Friday, December 27, 2013

This New Years Eve, get caught in the delicious grip of 'ANACONDA'. Your sides will ache -- with laughter!

No single movie in the annals of cheesy aquatic flicks fashioned after Jaws -- we're talking Orca, Killer Fish, Tentacles and Jaws 2, 3 and 4 -- has ever provided more unintentional laughs than Anaconda
 
When "low budget Jacques Cousteau" Eric Stoltz sets sail down the Amazon to make a documentary on a famously elusive Brazilian tribe, he takes with him the least likely boatmates assembled since "Gilligan's Island": USC film school grads Jennifer Lopez and Ice Cube, surfer dude Owen Wilson, disco-livin' wanton Kari Wuhrer, Tim Curry imitator Jonathan Hyde, and inexplicably menacing captain Vincent Castellanos. "Pray you didn't forget your bug spray," Stoltz says to these dubious companions. What they really need, though, is B-movie repellant, since they come upon stranded Jon Voight, who, despite the exotic surroundings, is instantly recognizable as that staple of the civilized world, pure Spam.

Playing a "failed priest" from Paraguay (by way of Marlon Brando U.), Voight proceeds to mumble, mush and gargle his dialogue in an accent that is completely unidentifiable but which mercifully makes most of what he has to say incomprehensible. "Ah trap snaaakes fer a libbing," he informs us. (Out of consideration for our readers, the remainder of Voight's line readings have been translated back into English.) When a wasp sneaks into Stoltz's mouth (don't ask), putting him into an unconscious state for 90 percent of the film (obviously, Stoltz took one look at either the Amazon or Voight and demanded to be written out of this story), Voight is free to mislead the would-be documentarians into treacherous waters. You'll be grateful he does, since that's all that saves us from shot after shot of Lopez cooing at comatose Stoltz.


Turns out Voight is an anaconda fanatic who hopes to catch one of the 40-foot-long snakes to take back to civilization for beeeeg money (perhaps Voight had an inkling he might never work again after his performance here). The sinister reptile wrangler helpfully explains the lure of the anaconda: "It strikes, wraps around you, holds you tighter than your true love, and you get the privilege of hearing your bones break before the power of its embrace causes your veins to explode."


When an anaconda that is clearly not quite ready to be taken to the civilized world kills captain Castellanos, Lopez, Ice Cube et al. become further disenchanted with the Spam in their midst. "Don't make me out a monster -- I didn't eat the captain," Voight snaps in his own defense. (No, that's the scenery he's chewing.) At this point the killer snake, which looks for all the world like two flashlights mounted behind plastic eyes atop a rogue firehose, provokes further hilarity by leaping onto the boat to gobble down Wilson, who deserves to die for having said things like, "Is it just me, or does the jungle make you really, really horny?" How on earth can this boatload of filmmakers hope to get out of the clutches of dialogue like this and the overacting Voight?

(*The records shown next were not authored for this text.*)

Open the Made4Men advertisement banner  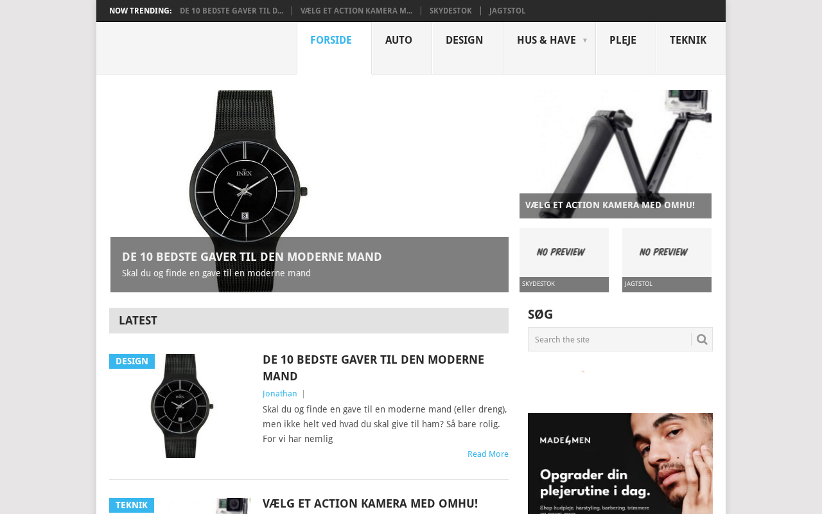click(620, 463)
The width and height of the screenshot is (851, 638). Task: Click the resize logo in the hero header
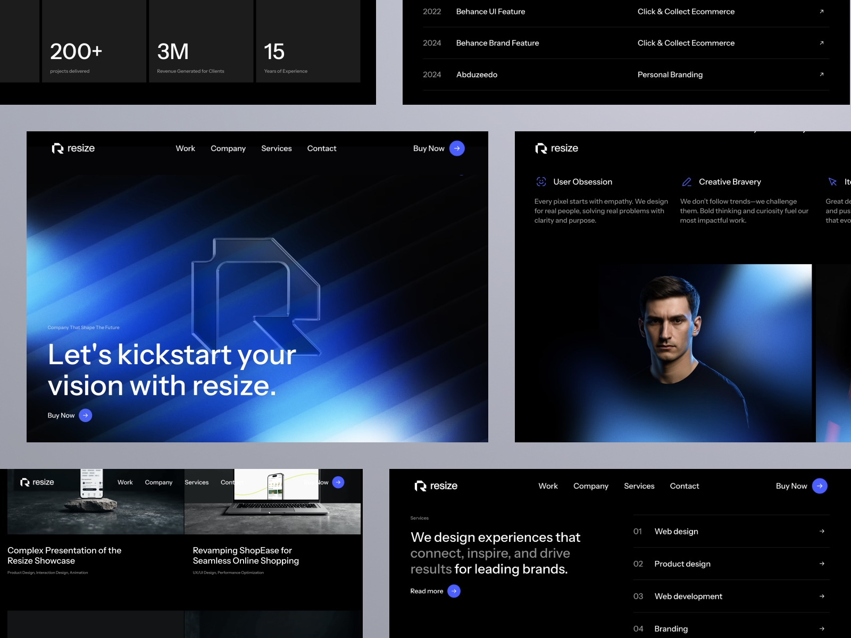coord(73,148)
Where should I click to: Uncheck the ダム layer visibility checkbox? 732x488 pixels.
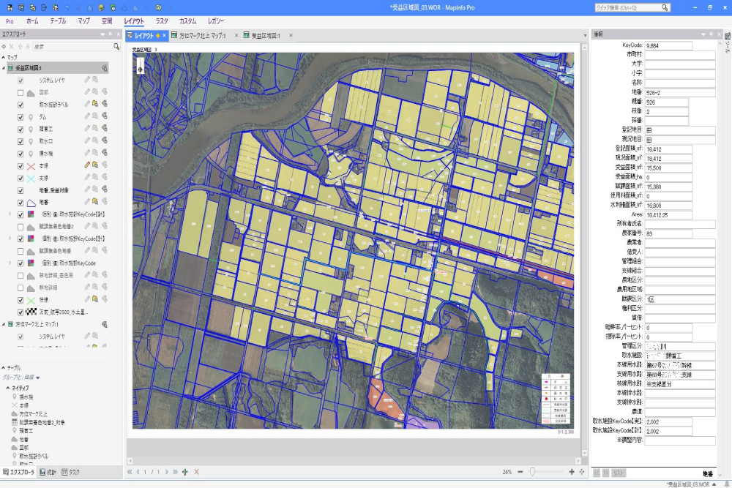(20, 116)

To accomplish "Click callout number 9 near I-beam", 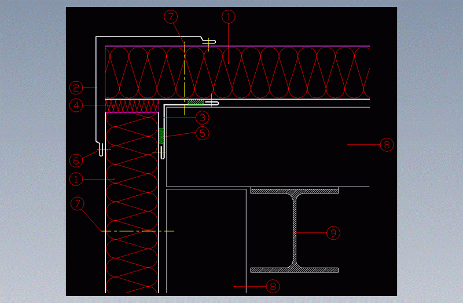I will coord(333,233).
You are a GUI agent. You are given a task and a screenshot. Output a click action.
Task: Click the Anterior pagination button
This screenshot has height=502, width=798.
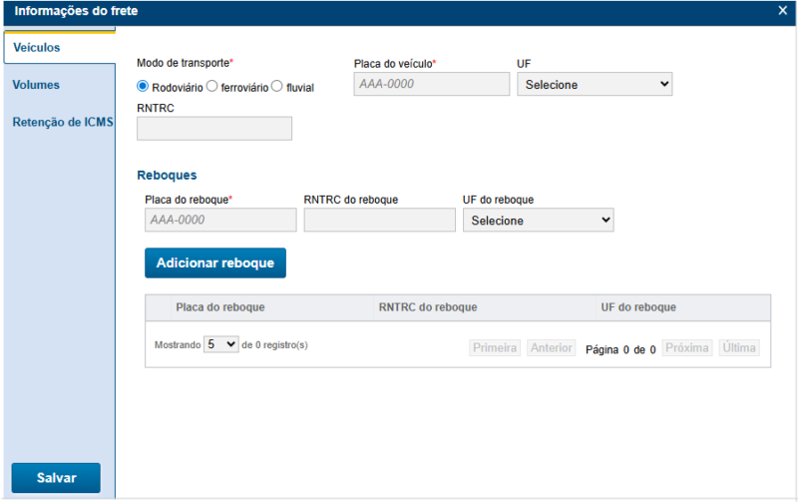(552, 348)
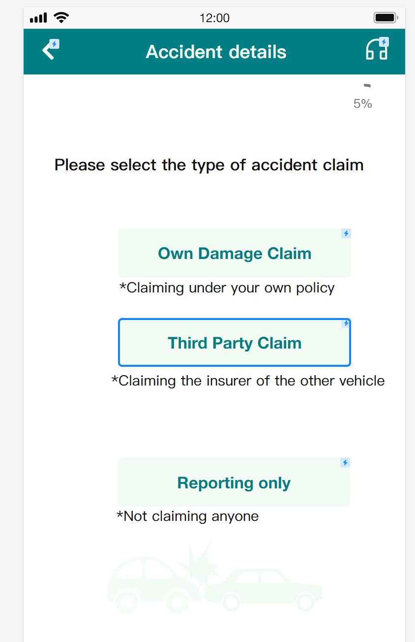The height and width of the screenshot is (642, 415).
Task: Click lightning badge on Third Party Claim
Action: click(x=346, y=323)
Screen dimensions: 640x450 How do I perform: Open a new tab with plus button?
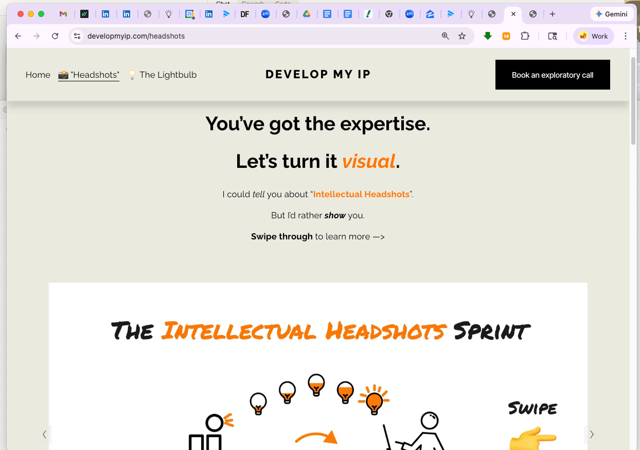click(553, 14)
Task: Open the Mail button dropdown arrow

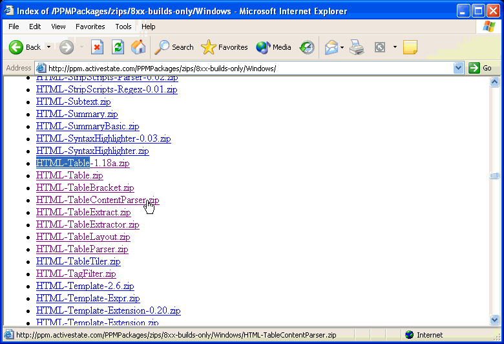Action: [342, 47]
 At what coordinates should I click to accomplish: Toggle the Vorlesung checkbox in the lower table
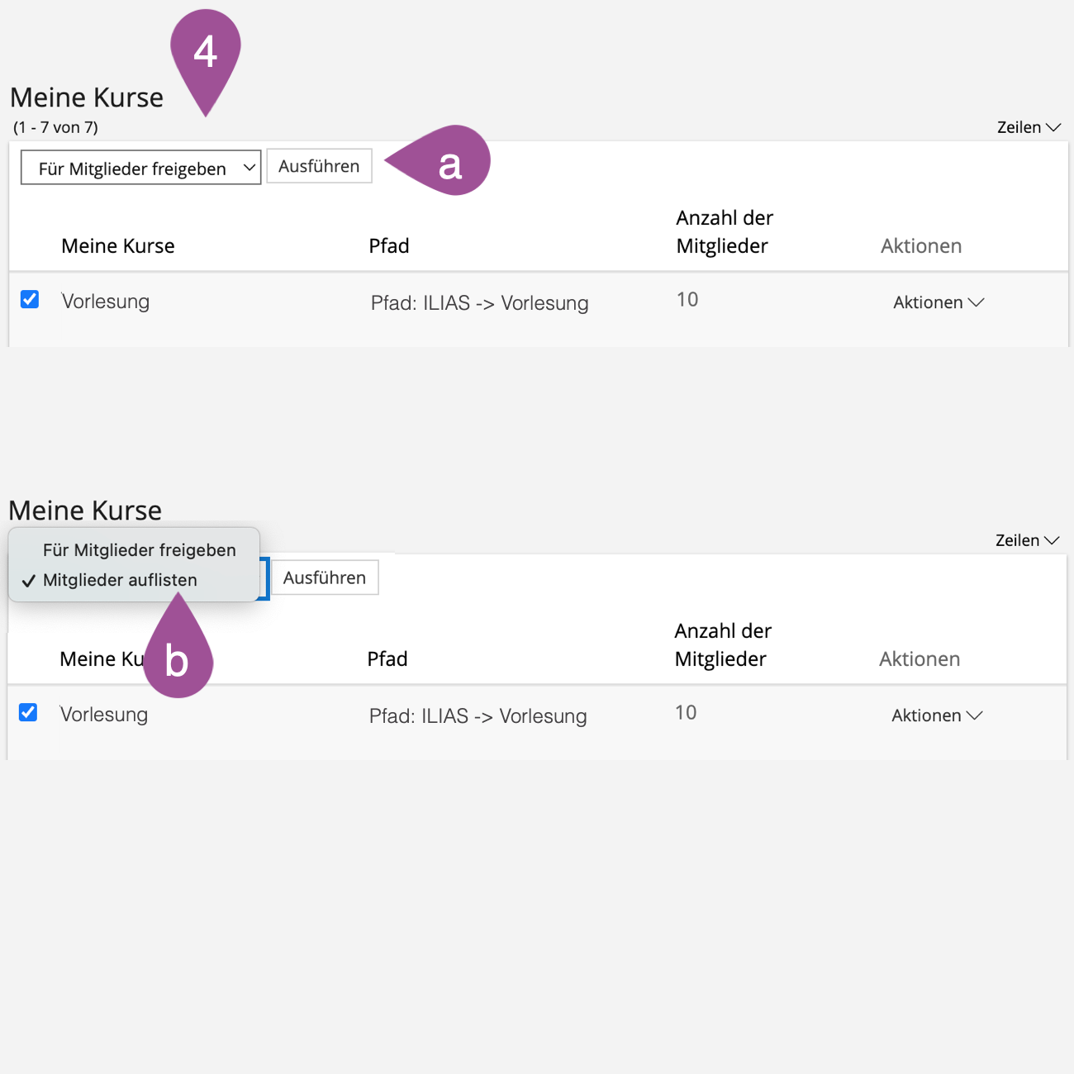(x=28, y=712)
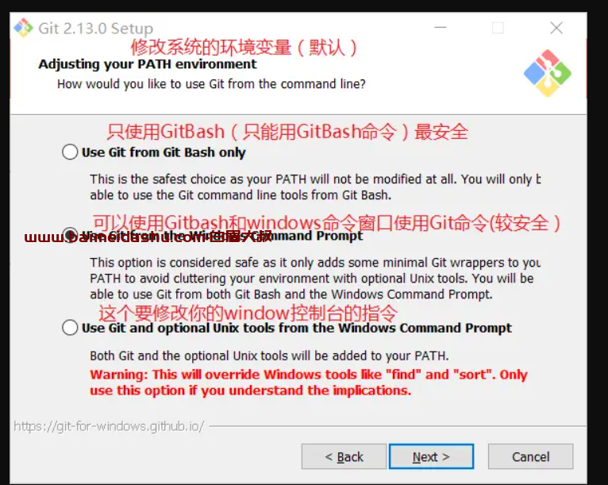Click the large Git logo in the header

[x=548, y=73]
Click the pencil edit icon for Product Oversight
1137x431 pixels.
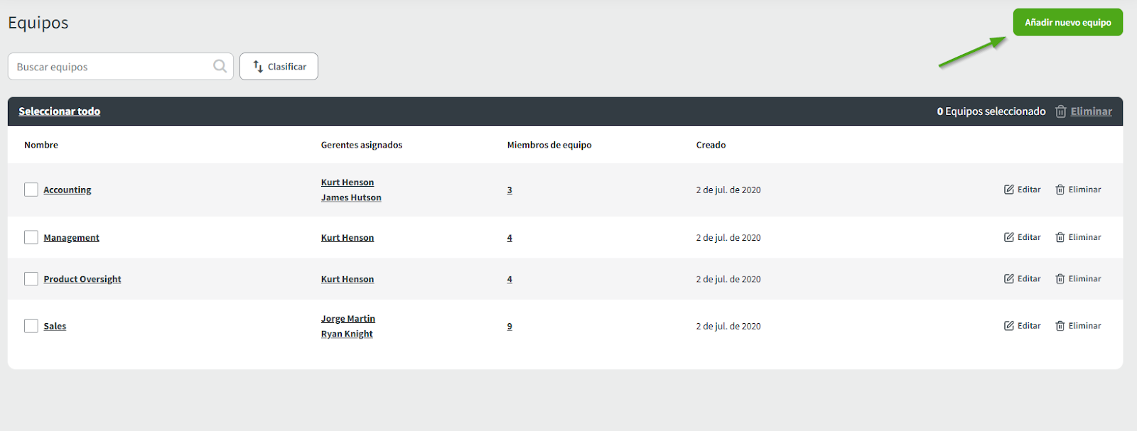1008,279
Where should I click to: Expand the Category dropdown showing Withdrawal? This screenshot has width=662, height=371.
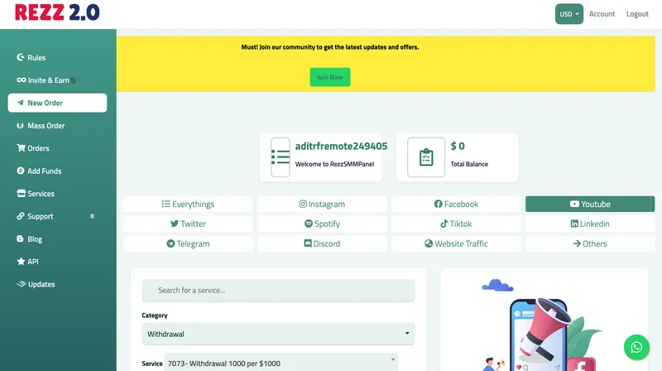pos(278,334)
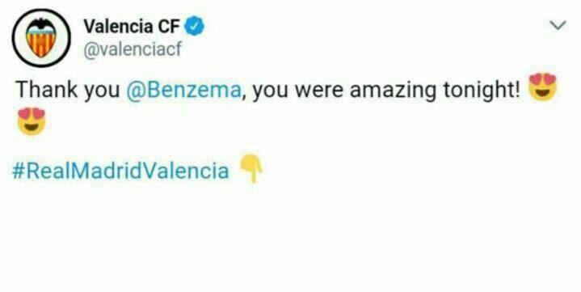Open the @Benzema mention link
The width and height of the screenshot is (581, 292).
[183, 90]
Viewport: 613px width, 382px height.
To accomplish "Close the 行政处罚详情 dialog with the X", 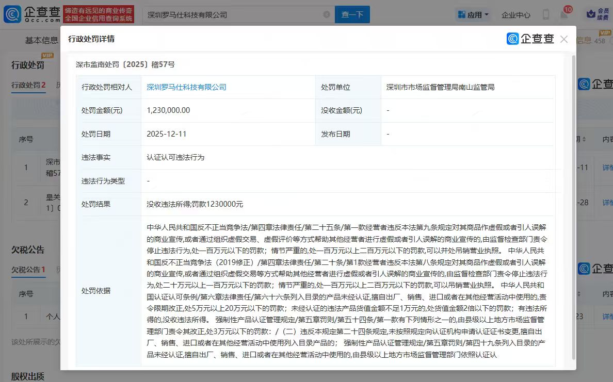I will 564,39.
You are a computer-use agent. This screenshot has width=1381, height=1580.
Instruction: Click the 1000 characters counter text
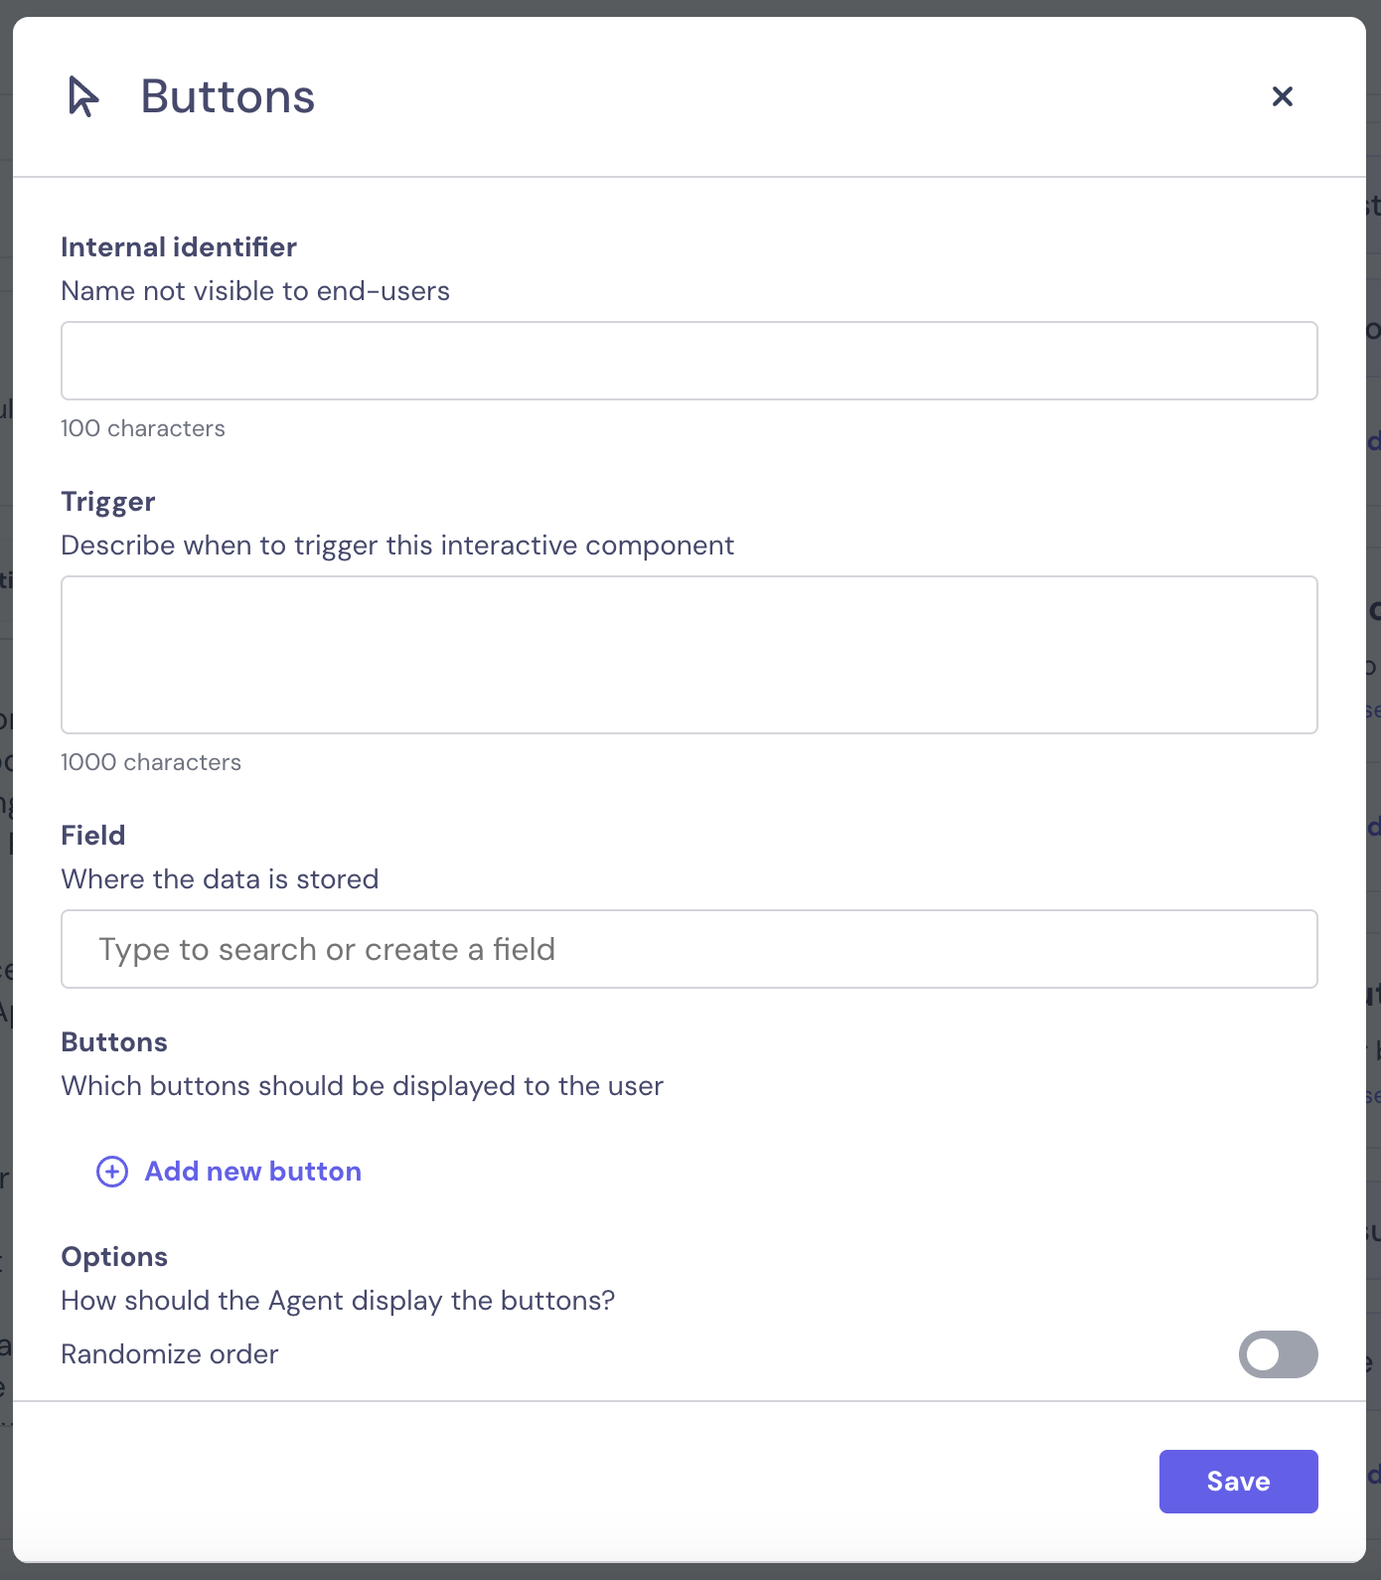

Employing the wisdom of the ages, Lopez applies a fresh coat of pastel pink lipstick and proceeds to vamp Voight by cooing, "I thought this movie would be my first big break. Instead, it's turned into a disaster." Were truer words ever spoken? Needless to say, Voight succumbs to Lopez's charms, whereupon the other voyagers crash in and Hyde bashes him over the head with a golf club, crying, "Asshole in one!"


Voight will do anything to get free again, and we do mean anything: when Wuhrer shows the first and last signs of justifying her existence in the film by getting too close to him, the bound villain traps her head between his legs and--he has not been studying anacondas for nothing! -- thighs her to death. At this point, the killer snake lunges out of a tree in a giant coiled spring action that closely resembles the Beany and Cecil jack-in-the-box toy I had as a child, and gobbles down Hyde, who deserves to die for having said things like, "I was up all night picking leeches off my scrotum."

There is much more -- Stoltz wakes up briefly to attack Voight before going back into his coma; an intriguing recipe for anaconda flambe is presented--but you'll be more than ready for the finale, which takes place when Lopez and Ice Cube wander into a deserted shack searching for fuel for their stranded boat. This is obviously the least explicable plot point in the script, since if the movie has established anything, it's that Jon Voight is a natural source of gas.